Posted by BankInfo on Tue, May 29 2012 10:30 am

Banking sector in Bangladesh is undergoing a challenging phase due to a liquidity shortage, following a massive capital outflow that resulted in a stock market crash early last year and restricted the banking sector’s ability to finance large projects, according to a report of gulfnews.com, a web portal.

Some 77 banks and financial institutions serve the country’s financial sectors comprising four state-owned commercial banks, 30 commercial banks, nine foreign commercial banks, five specialised commercial banks and 29 non-banking financial institutions.

Most banks that had significant exposure to the stock market have been suffering from a liquidity crisis since January 2011 following the market crash. However, despite this, the government has issued permits to open nine new banks, three of which are to be set up by non-resident Bangladeshis (NRBs) — a sign of the growing importance of Bangladeshi expatriate wage earners.

“The banking sector will undergo a tough time for some time as the sector is witnessing a liquidity shortage. With the issuance of the nine new banking licences, the country might become ‘overbanked’,” Mahmoud Hussain, President and Managing Director of Bank Asia, told the Gulf News.

“Besides, the government’s excessive domestic borrowing has added pressure on us.”
Despite these factors, Bangladesh is steadily moving towards a higher growth path, said the International Monetary Fund (IMF).

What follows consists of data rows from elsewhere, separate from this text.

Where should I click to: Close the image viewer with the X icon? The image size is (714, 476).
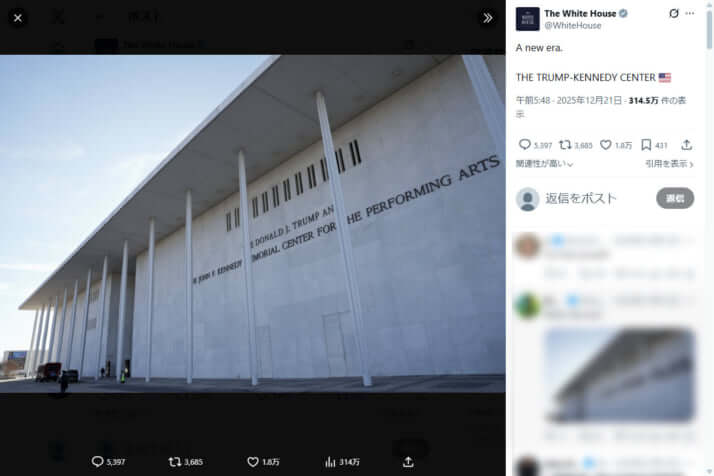pyautogui.click(x=18, y=18)
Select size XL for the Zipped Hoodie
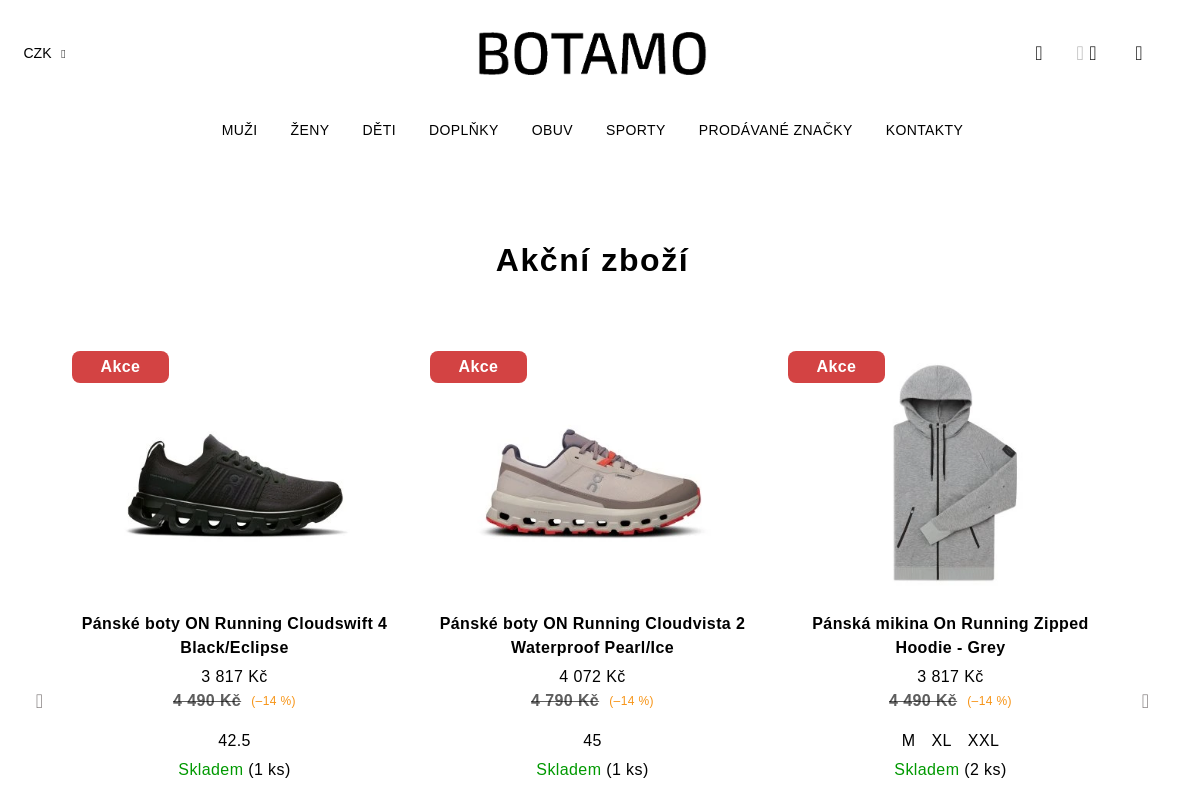The image size is (1200, 800). pyautogui.click(x=941, y=740)
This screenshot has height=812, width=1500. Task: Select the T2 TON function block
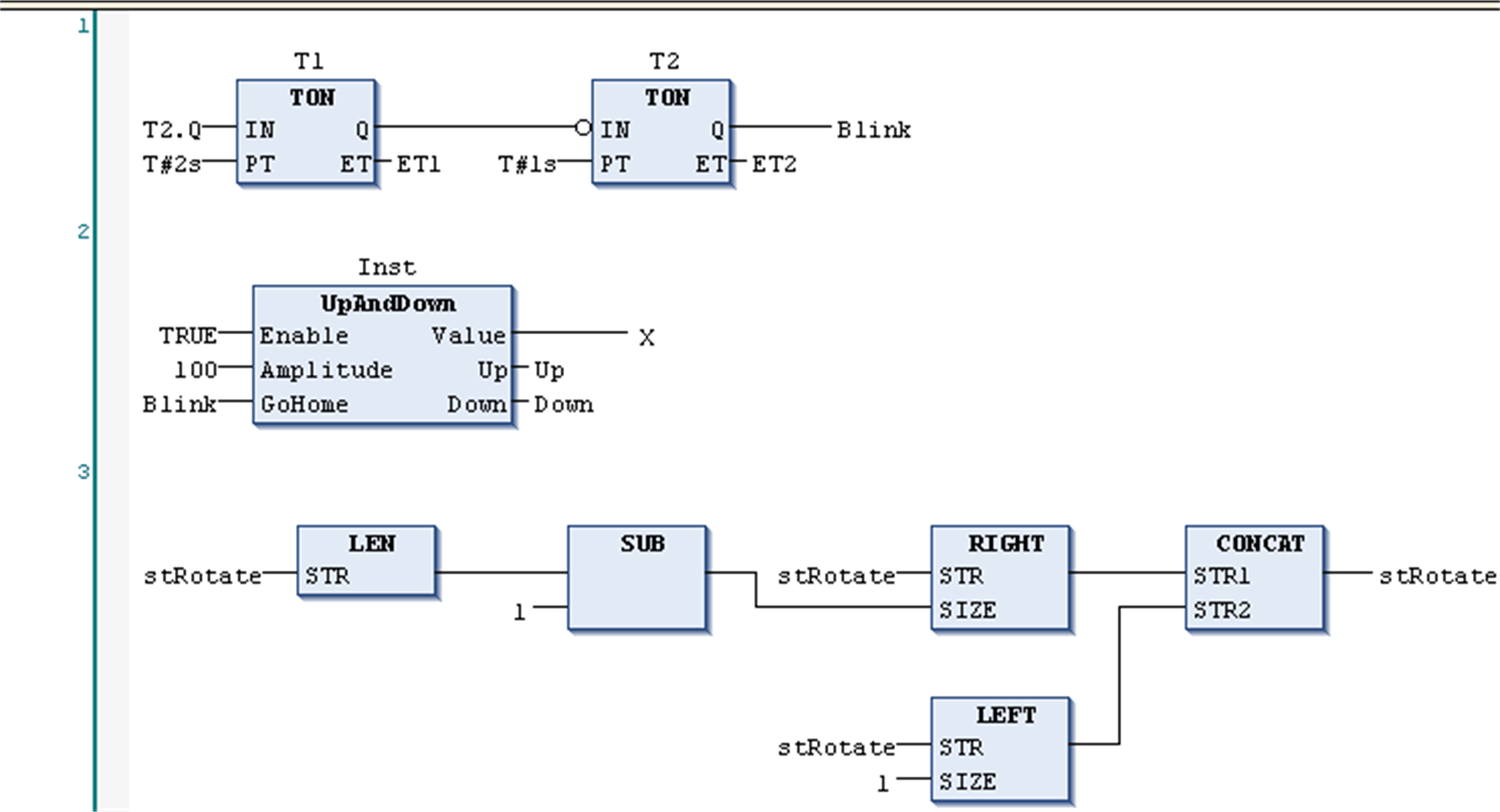point(660,130)
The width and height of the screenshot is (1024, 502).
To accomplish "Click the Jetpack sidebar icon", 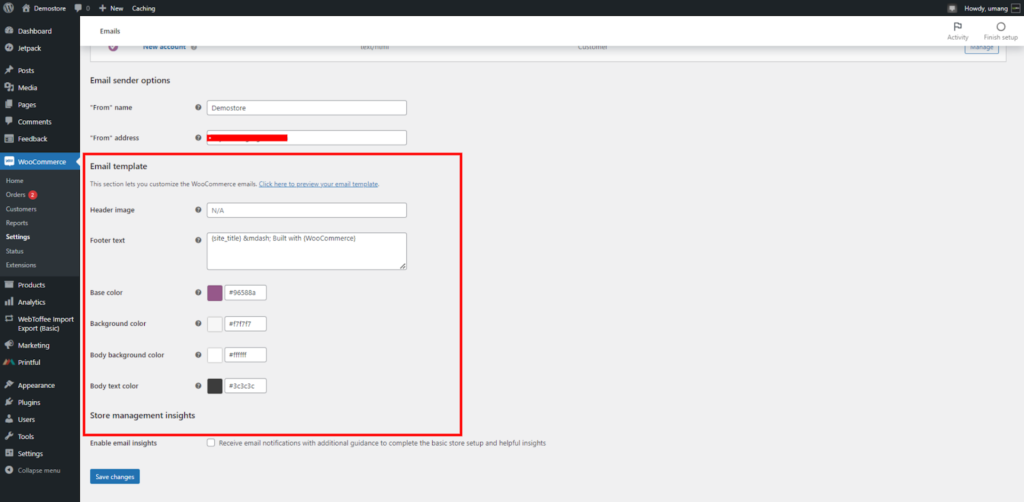I will (x=8, y=48).
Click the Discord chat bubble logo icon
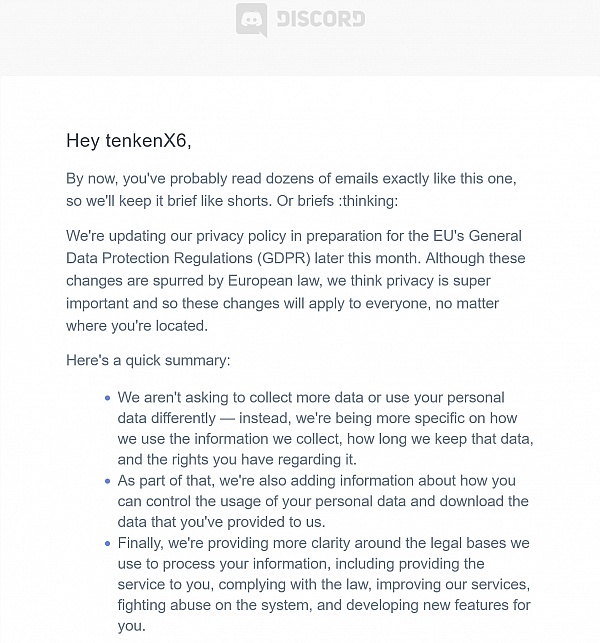 252,20
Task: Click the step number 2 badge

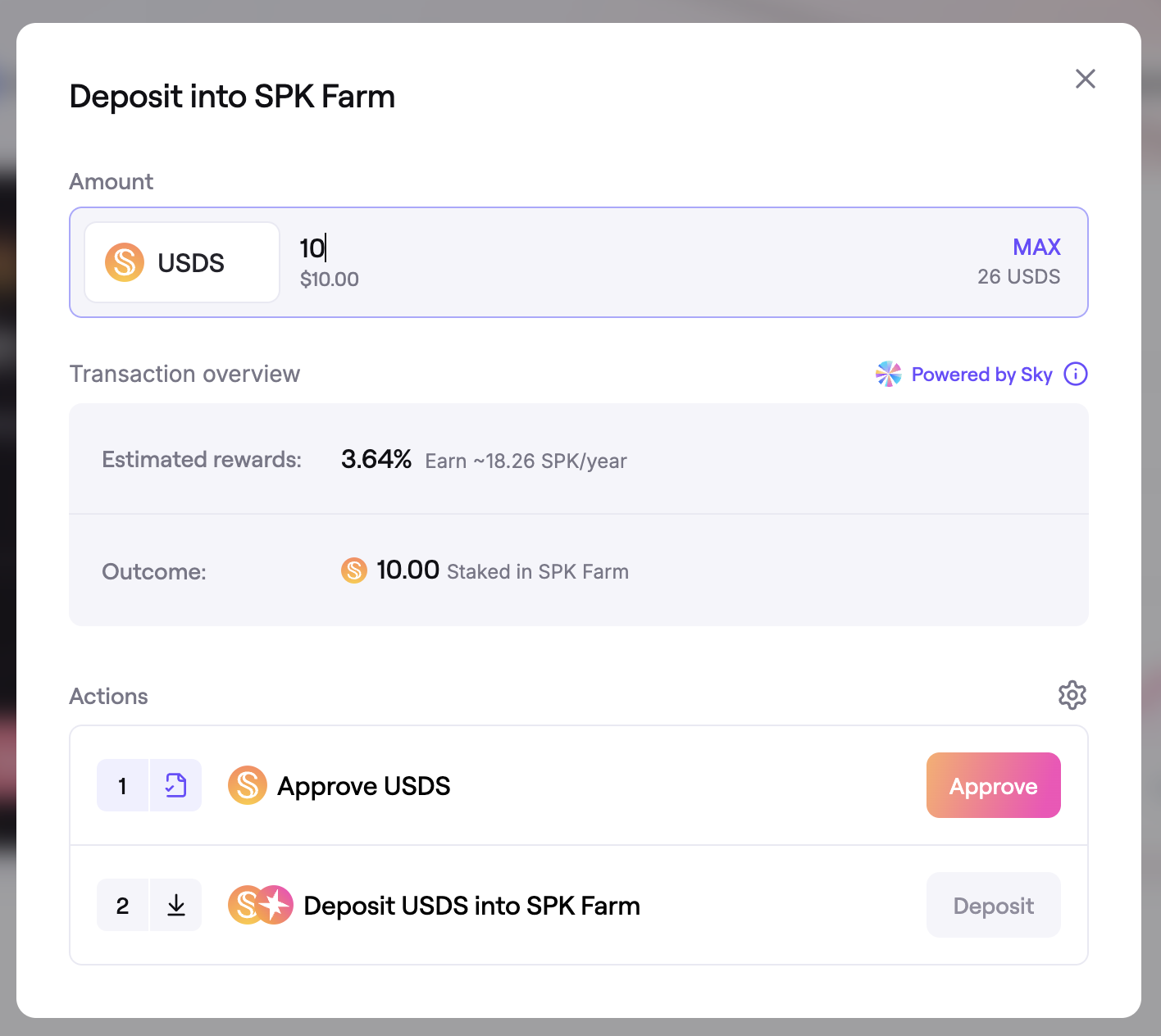Action: pos(122,905)
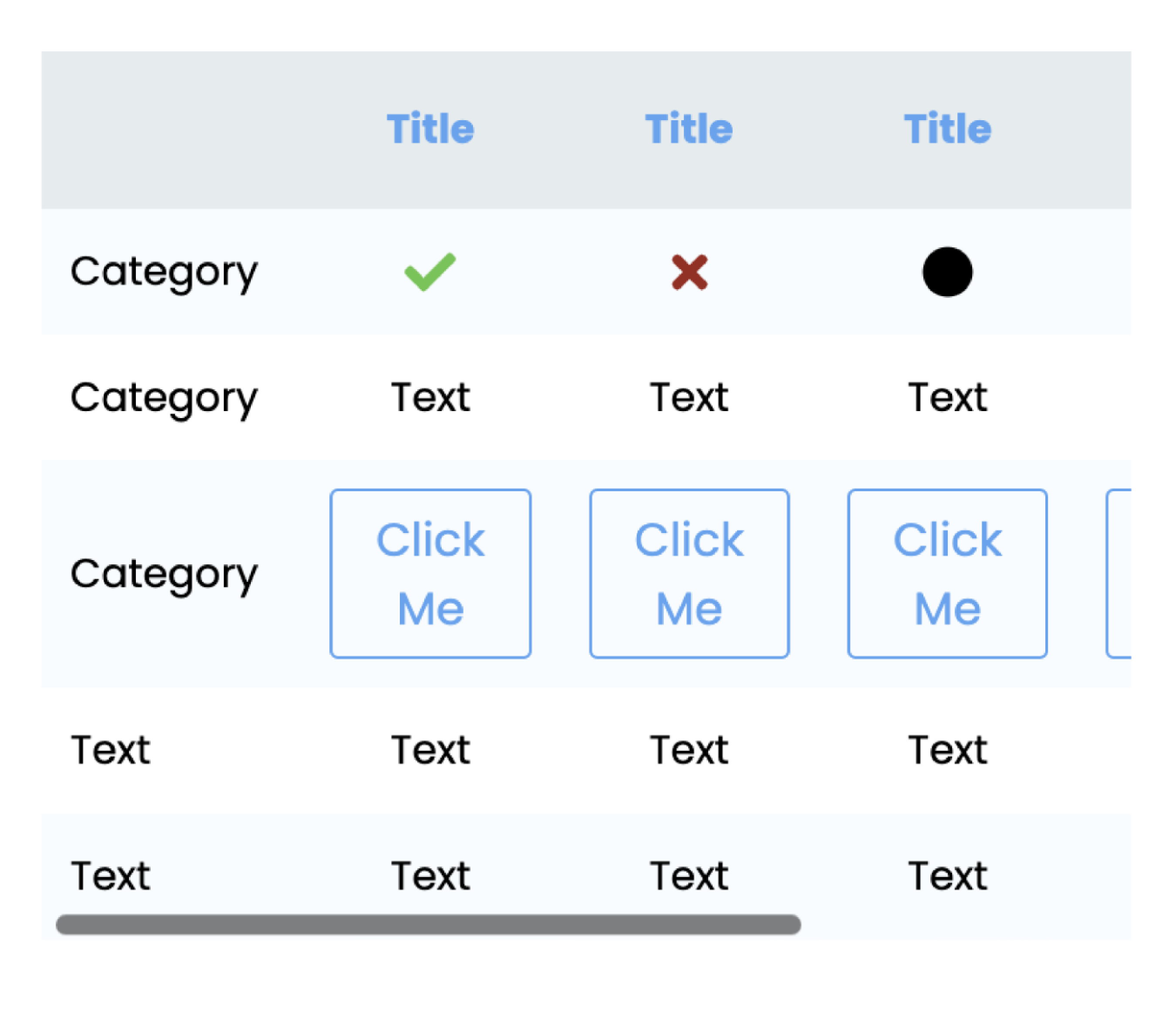
Task: Click the black circle icon
Action: [948, 272]
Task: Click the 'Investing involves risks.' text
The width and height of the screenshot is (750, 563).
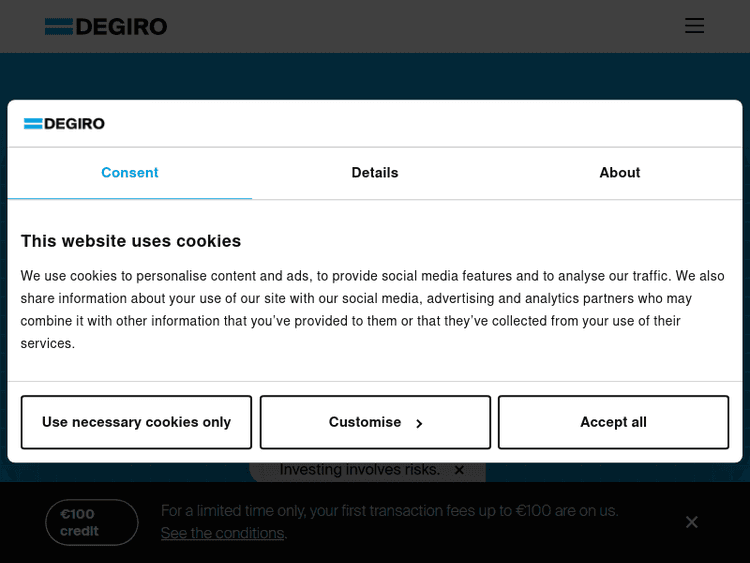Action: click(x=359, y=470)
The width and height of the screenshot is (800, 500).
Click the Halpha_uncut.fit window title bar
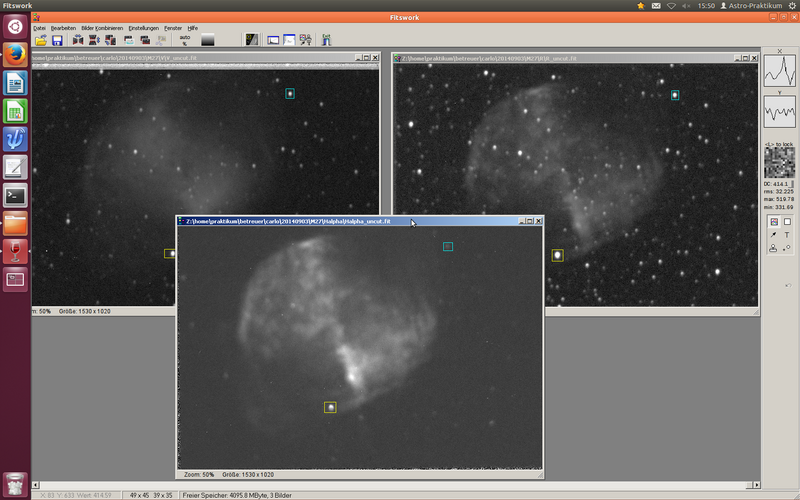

“It has achieved an average annual growth rate of 6.2 per cent over the last five years; in particular — a growth rate of 6.1 and 6.7 per cent during FY10 [fiscal year] and FY11 respectively, despite the global economic slowdown [Bangladesh follows a July to June fiscal],” Arvind Virmani, IMF executive director for Bangladesh, said.

Hussain said every year banks collectively open about 200 branches across the country as more and more people are being brought into the banking service network. “As a result, the bankers’ mobility has gone up. However, due to the challenging factors, risks have gone up.”

Rapid growth in the banking sector and equity markets has strained supervisory capacity and heightened systemic risks, said a recent report by the IMF. The Bangladesh government recognises the importance of strengthening the financial sector to reduce risks and support growth, the IMF said.

“However, macroeconomic pressures have emerged since the last fiscal year. Inflation has been in double digits and fiscal pressure has escalated, mainly due to increased subsidy costs as global oil prices have sharply risen,” Virmani said.

Hussain said despite these challenges banks will continue to grow, although a careful approach is needed.